WRITTEN INSTRUCTION ->
Can you reproduce all of the material below, line for line and word for word?

++++ TASK INPUT ++++

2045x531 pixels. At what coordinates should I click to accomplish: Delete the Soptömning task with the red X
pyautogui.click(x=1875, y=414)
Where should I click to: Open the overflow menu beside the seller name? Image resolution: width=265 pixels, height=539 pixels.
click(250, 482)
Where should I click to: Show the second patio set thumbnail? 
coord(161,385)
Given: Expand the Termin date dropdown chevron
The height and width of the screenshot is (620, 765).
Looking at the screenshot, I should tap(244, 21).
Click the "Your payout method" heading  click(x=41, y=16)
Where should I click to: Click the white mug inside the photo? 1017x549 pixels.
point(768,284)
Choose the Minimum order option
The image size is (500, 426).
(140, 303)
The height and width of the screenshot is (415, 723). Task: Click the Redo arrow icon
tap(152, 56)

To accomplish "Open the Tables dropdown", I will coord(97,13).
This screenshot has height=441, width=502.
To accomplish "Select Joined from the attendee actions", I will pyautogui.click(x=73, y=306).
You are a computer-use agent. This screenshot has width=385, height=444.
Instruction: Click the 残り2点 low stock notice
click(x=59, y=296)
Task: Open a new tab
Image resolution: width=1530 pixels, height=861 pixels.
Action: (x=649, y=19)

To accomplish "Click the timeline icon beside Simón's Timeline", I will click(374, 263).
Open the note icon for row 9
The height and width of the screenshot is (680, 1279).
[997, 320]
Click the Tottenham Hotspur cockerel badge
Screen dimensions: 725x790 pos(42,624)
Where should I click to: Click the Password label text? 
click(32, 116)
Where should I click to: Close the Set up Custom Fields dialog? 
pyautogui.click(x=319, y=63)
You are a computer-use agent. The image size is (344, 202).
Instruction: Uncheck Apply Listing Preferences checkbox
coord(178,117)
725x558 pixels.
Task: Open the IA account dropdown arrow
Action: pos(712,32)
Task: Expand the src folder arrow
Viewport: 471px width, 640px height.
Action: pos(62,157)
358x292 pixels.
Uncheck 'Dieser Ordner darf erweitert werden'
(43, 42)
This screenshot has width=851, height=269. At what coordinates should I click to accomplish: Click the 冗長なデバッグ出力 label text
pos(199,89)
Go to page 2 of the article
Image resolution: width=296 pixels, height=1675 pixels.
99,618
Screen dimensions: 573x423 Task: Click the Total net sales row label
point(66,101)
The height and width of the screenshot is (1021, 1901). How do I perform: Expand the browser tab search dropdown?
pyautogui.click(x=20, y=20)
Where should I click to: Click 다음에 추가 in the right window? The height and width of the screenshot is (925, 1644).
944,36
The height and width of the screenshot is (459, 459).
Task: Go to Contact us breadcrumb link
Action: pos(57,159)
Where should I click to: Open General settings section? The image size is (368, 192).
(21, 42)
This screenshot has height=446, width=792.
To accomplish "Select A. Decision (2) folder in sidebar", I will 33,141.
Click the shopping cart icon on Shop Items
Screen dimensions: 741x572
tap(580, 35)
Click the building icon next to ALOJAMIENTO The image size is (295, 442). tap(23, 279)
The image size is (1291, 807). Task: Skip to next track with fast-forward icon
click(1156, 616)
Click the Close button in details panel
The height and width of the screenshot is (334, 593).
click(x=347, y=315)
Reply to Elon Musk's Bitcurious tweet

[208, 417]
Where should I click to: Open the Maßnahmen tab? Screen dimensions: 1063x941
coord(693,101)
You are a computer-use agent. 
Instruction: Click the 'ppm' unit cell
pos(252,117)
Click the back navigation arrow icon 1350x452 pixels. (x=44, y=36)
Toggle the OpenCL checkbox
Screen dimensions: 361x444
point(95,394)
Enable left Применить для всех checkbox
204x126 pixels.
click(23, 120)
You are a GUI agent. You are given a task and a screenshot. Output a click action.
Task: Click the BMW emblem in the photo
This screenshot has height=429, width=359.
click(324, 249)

++++

EXERCISE ANSWER ->
2045x531 pixels. At what coordinates should I click to accomplish: Delete the Soptömning task with the red X
pyautogui.click(x=1875, y=414)
Where should I click to: Open the overflow menu beside the seller name? Image resolution: width=265 pixels, height=539 pixels.
click(250, 482)
Where should I click to: Show the second patio set thumbnail? 
coord(161,385)
Given: Expand the Termin date dropdown chevron
The height and width of the screenshot is (620, 765).
Looking at the screenshot, I should tap(244, 21).
Click the "Your payout method" heading  click(x=41, y=16)
Where should I click to: Click the white mug inside the photo? 1017x549 pixels.
point(768,284)
Choose the Minimum order option
The image size is (500, 426).
(140, 303)
The height and width of the screenshot is (415, 723). Task: Click the Redo arrow icon
tap(152, 56)

To accomplish "Open the Tables dropdown", I will coord(97,13).
This screenshot has height=441, width=502.
To accomplish "Select Joined from the attendee actions", I will pyautogui.click(x=73, y=306).
You are a computer-use agent. This screenshot has width=385, height=444.
Instruction: Click the 残り2点 low stock notice
click(x=59, y=296)
Task: Open a new tab
Image resolution: width=1530 pixels, height=861 pixels.
Action: (x=649, y=19)

To accomplish "Click the timeline icon beside Simón's Timeline", I will click(374, 263).
Open the note icon for row 9
The height and width of the screenshot is (680, 1279).
[997, 320]
Click the Tottenham Hotspur cockerel badge
Screen dimensions: 725x790 pos(42,624)
Where should I click to: Click the Password label text? 
click(32, 116)
Where should I click to: Close the Set up Custom Fields dialog? 
pyautogui.click(x=319, y=63)
You are a computer-use agent. The image size is (344, 202).
Instruction: Uncheck Apply Listing Preferences checkbox
coord(178,117)
725x558 pixels.
Task: Open the IA account dropdown arrow
Action: pos(712,32)
Task: Expand the src folder arrow
Viewport: 471px width, 640px height.
Action: pos(62,157)
358x292 pixels.
Uncheck 'Dieser Ordner darf erweitert werden'
(43, 42)
This screenshot has width=851, height=269. At what coordinates should I click to accomplish: Click the 冗長なデバッグ出力 label text
pos(199,89)
Go to page 2 of the article
Image resolution: width=296 pixels, height=1675 pixels.
99,618
Screen dimensions: 573x423 Task: Click the Total net sales row label
point(66,101)
The height and width of the screenshot is (1021, 1901). How do I perform: Expand the browser tab search dropdown?
pyautogui.click(x=20, y=20)
Where should I click to: Click 다음에 추가 in the right window? The height and width of the screenshot is (925, 1644).
944,36
The height and width of the screenshot is (459, 459).
Task: Go to Contact us breadcrumb link
Action: pos(57,159)
Where should I click to: Open General settings section? The image size is (368, 192).
(21, 42)
This screenshot has height=446, width=792.
To accomplish "Select A. Decision (2) folder in sidebar", I will 33,141.
Click the shopping cart icon on Shop Items
Screen dimensions: 741x572
tap(580, 35)
Click the building icon next to ALOJAMIENTO The image size is (295, 442). tap(23, 279)
The image size is (1291, 807). Task: Skip to next track with fast-forward icon
click(1156, 616)
Click the Close button in details panel
The height and width of the screenshot is (334, 593).
click(x=347, y=315)
Reply to Elon Musk's Bitcurious tweet

[208, 417]
Where should I click to: Open the Maßnahmen tab? Screen dimensions: 1063x941
coord(693,101)
You are a computer-use agent. 
Instruction: Click the 'ppm' unit cell
pos(252,117)
Click the back navigation arrow icon 1350x452 pixels. (x=44, y=36)
Toggle the OpenCL checkbox
Screen dimensions: 361x444
point(95,394)
Enable left Применить для всех checkbox
204x126 pixels.
click(23, 120)
You are a GUI agent. You are given a task and a screenshot. Output a click action.
Task: Click the BMW emblem in the photo
This screenshot has height=429, width=359.
click(324, 249)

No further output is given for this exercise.